Display every line of the material below that contains the word "screenshot", copying each line unchanged.

• • • • •

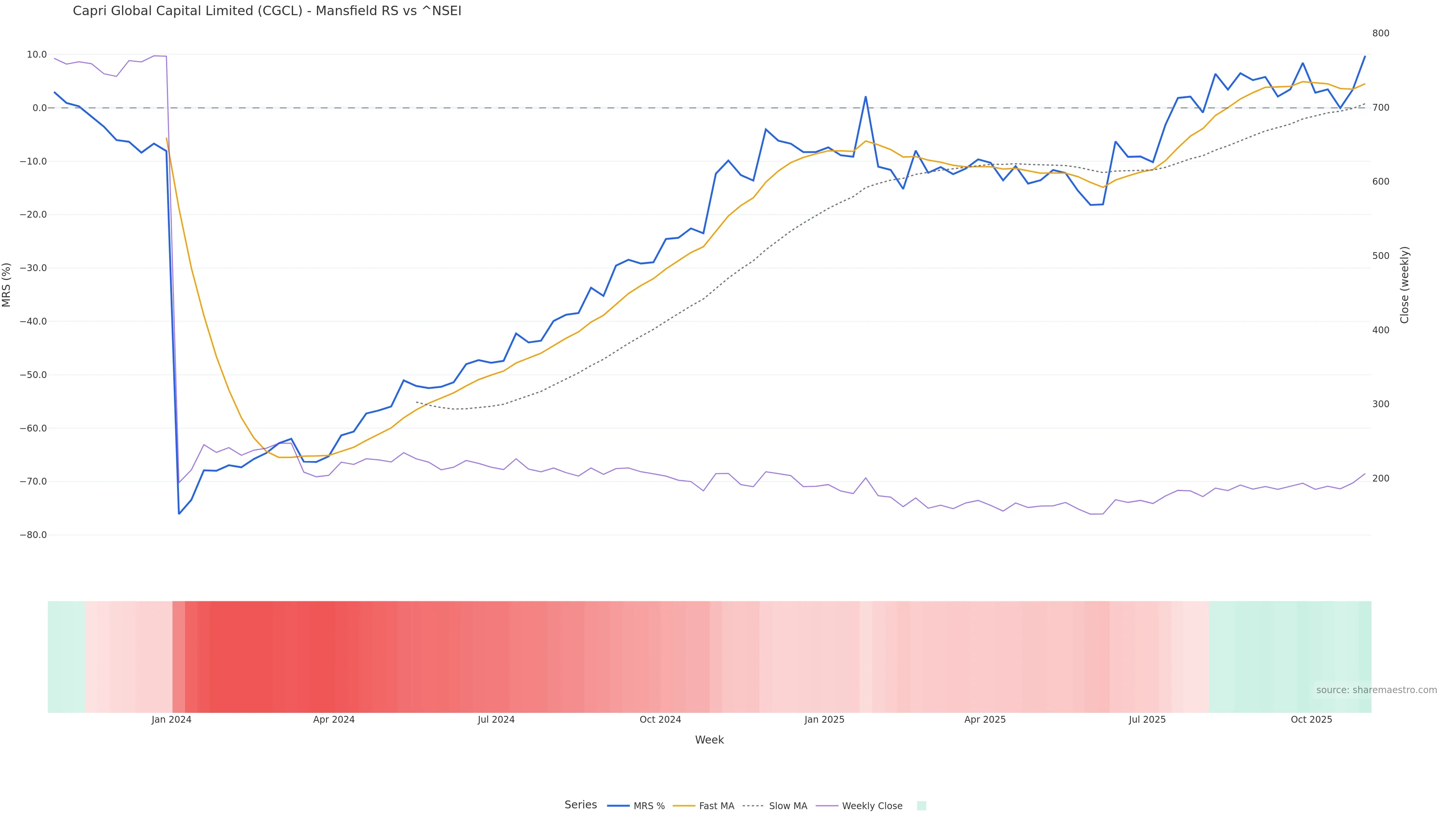
Task: Click the 200 right axis tick label
Action: pos(1380,478)
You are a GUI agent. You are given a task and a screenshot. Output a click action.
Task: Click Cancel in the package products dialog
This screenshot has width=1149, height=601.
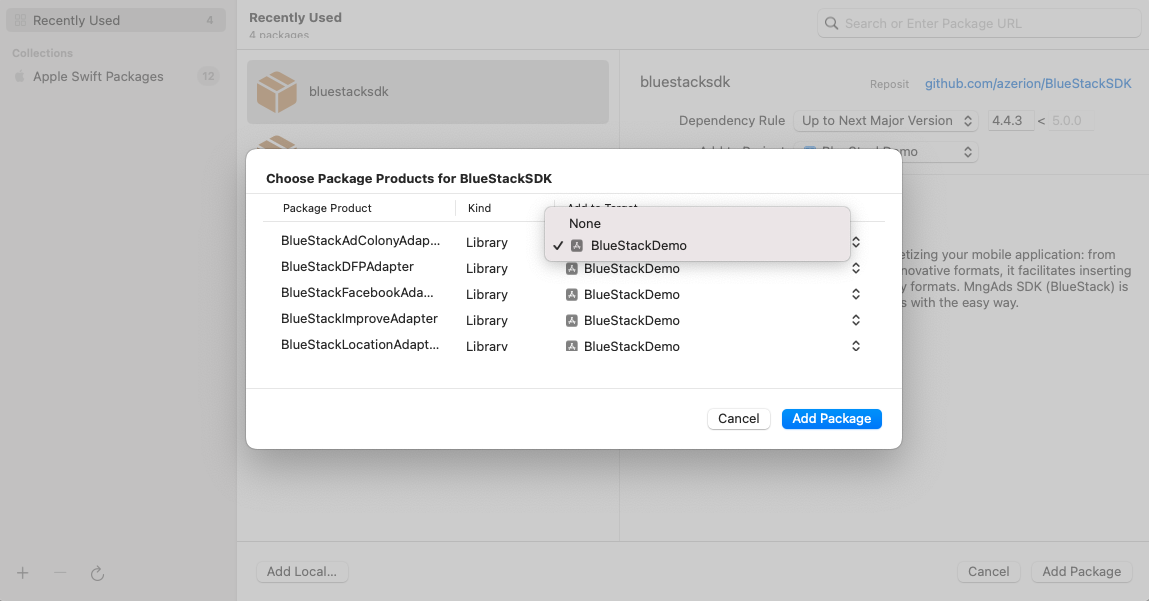(739, 419)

• • • • •

> _Exercise answer_:
You are a GUI agent. You are given a task and a screenshot. Output a click action.
This screenshot has width=1149, height=601.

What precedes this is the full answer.